- Supreme Court of the United States

Argued November 5, 1973 Decided February 19, 1974
- Full case name: Alexander v. Gardner-Denver Co.
- Docket no.: 72-5847
- Citations: 415 U.S. 36 (more) 94 S. Ct. 1011; 39 L. Ed. 2d 147

Case history
- Prior: Summary judgment granted, 346 F. Supp. 1012 (D. Colo. 1971); affirmed, 466 F.2d 1209 (10th Cir. 1972); cert. granted, 410 U.S. 925 (1973).
- Subsequent: On remand, 519 F.2d 503 (10th Cir. 1975), cert. denied, 423 U.S. 1058 (1976).

Holding
- An employee's statutory right to trial de novo under Title VII of the Civil Rights Act of 1964 is not foreclosed by prior submission of his claim to final arbitration under the nondiscrimination clause of a collective bargaining agreement.

Court membership
- Chief Justice Warren E. Burger Associate Justices William O. Douglas · William J. Brennan Jr. Potter Stewart · Byron White Thurgood Marshall · Harry Blackmun Lewis F. Powell Jr. · William Rehnquist

Case opinion
- Majority: Powell, joined by unanimous

Laws applied
- Title VII of the Civil Rights Act of 1964

= Alexander v. Gardner-Denver Co. =

Alexander v. Gardner-Denver Co., 415 U.S. 36 (1974), is a US labor law case, concerning arbitration with collective agreements for labor rights.

==Facts==
Mr Harrell Alexander Sr., an employee at the Gardner-Denver Co. and member of the United Steelworkers filed a grievance claiming he had been wrongfully terminated for race discrimination under the Title VII of the Civil Rights Act of 1964. The arbitrator held that he was terminated for poor work performance.

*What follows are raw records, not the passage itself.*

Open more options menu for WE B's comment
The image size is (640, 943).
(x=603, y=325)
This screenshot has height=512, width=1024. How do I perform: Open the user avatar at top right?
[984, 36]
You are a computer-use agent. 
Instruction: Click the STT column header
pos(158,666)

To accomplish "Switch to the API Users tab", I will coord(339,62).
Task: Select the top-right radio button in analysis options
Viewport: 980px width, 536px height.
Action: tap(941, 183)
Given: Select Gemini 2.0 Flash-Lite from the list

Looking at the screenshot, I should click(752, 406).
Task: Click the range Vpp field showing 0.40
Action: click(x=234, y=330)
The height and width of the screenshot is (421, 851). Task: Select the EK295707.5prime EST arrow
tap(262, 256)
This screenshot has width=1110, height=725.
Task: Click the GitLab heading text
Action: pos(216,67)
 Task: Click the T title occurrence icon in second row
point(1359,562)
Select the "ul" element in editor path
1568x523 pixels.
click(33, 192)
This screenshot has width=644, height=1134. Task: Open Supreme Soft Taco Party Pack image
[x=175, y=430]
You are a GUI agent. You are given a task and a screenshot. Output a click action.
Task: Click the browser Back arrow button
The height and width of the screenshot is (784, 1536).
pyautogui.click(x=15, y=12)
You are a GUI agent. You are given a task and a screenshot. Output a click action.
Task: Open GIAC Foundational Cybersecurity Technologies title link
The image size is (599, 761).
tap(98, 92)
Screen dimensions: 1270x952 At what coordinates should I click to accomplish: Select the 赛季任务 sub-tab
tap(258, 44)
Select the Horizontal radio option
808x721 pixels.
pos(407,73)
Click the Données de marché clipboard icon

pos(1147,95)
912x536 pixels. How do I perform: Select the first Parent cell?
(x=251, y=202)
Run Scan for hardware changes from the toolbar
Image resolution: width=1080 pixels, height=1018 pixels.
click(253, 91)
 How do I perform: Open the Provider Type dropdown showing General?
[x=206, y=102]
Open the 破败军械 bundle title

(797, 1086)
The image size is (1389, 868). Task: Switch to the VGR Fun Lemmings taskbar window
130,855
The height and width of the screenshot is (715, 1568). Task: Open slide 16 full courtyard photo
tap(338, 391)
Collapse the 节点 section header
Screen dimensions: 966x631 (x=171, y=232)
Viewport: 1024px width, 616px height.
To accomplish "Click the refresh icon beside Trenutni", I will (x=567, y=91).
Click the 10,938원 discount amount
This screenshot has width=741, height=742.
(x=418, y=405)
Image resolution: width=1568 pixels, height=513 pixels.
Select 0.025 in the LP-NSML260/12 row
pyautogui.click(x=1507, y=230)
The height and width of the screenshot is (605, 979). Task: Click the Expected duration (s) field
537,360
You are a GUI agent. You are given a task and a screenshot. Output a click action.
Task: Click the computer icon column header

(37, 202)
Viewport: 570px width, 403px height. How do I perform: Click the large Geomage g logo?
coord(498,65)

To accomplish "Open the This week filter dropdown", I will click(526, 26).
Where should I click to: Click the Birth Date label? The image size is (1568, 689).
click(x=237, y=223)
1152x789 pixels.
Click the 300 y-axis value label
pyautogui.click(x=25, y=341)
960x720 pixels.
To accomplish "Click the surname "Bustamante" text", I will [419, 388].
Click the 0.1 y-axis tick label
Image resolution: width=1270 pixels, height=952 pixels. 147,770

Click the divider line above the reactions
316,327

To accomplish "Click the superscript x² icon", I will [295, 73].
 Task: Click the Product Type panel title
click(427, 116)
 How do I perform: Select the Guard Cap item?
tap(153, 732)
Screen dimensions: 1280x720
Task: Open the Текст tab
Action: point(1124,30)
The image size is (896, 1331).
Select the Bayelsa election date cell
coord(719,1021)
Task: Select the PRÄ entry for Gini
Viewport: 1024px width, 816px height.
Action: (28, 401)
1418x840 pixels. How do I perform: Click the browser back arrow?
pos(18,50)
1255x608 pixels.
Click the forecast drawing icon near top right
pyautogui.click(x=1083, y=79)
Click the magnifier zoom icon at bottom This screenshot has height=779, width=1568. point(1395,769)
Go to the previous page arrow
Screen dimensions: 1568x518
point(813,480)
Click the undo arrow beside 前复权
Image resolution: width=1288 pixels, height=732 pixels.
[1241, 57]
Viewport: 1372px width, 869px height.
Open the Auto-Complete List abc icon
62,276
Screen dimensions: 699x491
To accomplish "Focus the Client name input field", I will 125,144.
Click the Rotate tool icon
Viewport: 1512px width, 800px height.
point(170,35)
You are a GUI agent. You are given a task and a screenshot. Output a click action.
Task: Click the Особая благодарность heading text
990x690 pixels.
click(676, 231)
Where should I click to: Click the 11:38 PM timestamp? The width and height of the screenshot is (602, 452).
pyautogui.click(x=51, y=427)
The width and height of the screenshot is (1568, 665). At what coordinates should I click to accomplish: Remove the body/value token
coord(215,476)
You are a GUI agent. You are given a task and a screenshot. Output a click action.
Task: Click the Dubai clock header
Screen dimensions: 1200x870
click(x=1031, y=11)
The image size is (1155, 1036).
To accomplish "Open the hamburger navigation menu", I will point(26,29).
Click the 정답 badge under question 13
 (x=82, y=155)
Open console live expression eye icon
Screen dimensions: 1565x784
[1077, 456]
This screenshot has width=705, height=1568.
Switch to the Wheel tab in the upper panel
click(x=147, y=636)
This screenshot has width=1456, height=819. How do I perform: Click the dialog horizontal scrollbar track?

The District Court granted summary judgment to the employer, based on the grievance procedure. The Court of Appeals for the Tenth Circuit upheld the District Court's ruling.

==Judgment==
The Supreme Court held that the case should have been re-evaluated afresh.

Arbitral procedures, while well suited to the resolution of contractual disputes, make arbitration a comparatively inappropriate forum for the final resolution of rights created by Title VII. This conclusion rests first on the special role of the arbitrator, whose task is to effectuate the intent of the parties rather than the requirements of enacted legislation. Where the collective-bargaining agreement conflicts with Title VII, the arbitrator must follow the agreement. To be sure, the tension between contractual and statutory objectives may be mitigated where a collective-bargaining agreement contains provisions facially similar to those of Title VII. But other facts may still render arbitral processes comparatively inferior to judicial processes in the protection of Title VII rights. Among these is the fact that the specialized competence of arbitrators pertains primarily to the law of the shop, not the law of the land. United Steelworkers of America v. Warrior & Gulf Navigation Co., 363 U.S. 574, 581—583, 80 S.Ct. 1347, 1352—1353, 4 L.Ed.2d 1409 (1960). Parties usually choose an arbitrator because they trust his knowledge and judgment concerning the demands and norms of industrial relations. On the other hand, the resolution of statutory or constitutional issues is a primary responsibility of courts, and judicial construction has proved especially necessary with respect to Title VII, whose broad language frequently can be given meaning only by reference to public law concepts.

Moreover, the factfinding process in arbitration usually is not equivalent to judicial factfinding. The record of the arbitration proceedings is not as complete; the usual rules of evidence do not apply; and rights and procedures common to civil trials, such as discovery, compulsory process, cross-examination, and testimony under oath, are often severely limited or unavailable. See Bernhardt v. Polygraphic Co., 350 U.S. 198, 203, 76 S.Ct. 273, 276, 100 L.Ed. 199 (1956); Wilko v. Swan, 346 U.S., at 435—437, 74 S.Ct., at 186 188. And as this Court has recognized, '(a)rbitrators have no obligation to the court to give their reasons for an award.' United Steelworkers of America v. Enterprise Wheel & Car Corp., 363 U.S., at 598, 80 S.Ct., at 1361. Indeed, it is the informality of arbitral procedure that enables it to function as an efficient, inexpensive, and expeditious means for dispute resolution. This same characteristic, however, makes arbitration a less appropriate forum for final resolution of Title VII issues than the federal courts.

... the federal policy favoring arbitration of labor disputes and the federal policy against discriminatory employment practices can best be accommodated by permitting an employee to pursue fully both his remedy under the grievance arbitration clause of a collective-bargaining agreement and his cause of action under Title VII. The federal court should consider the employee’s claim de novo. The arbitral decision may be admitted as evidence and accorded such weight as the court deems appropriate.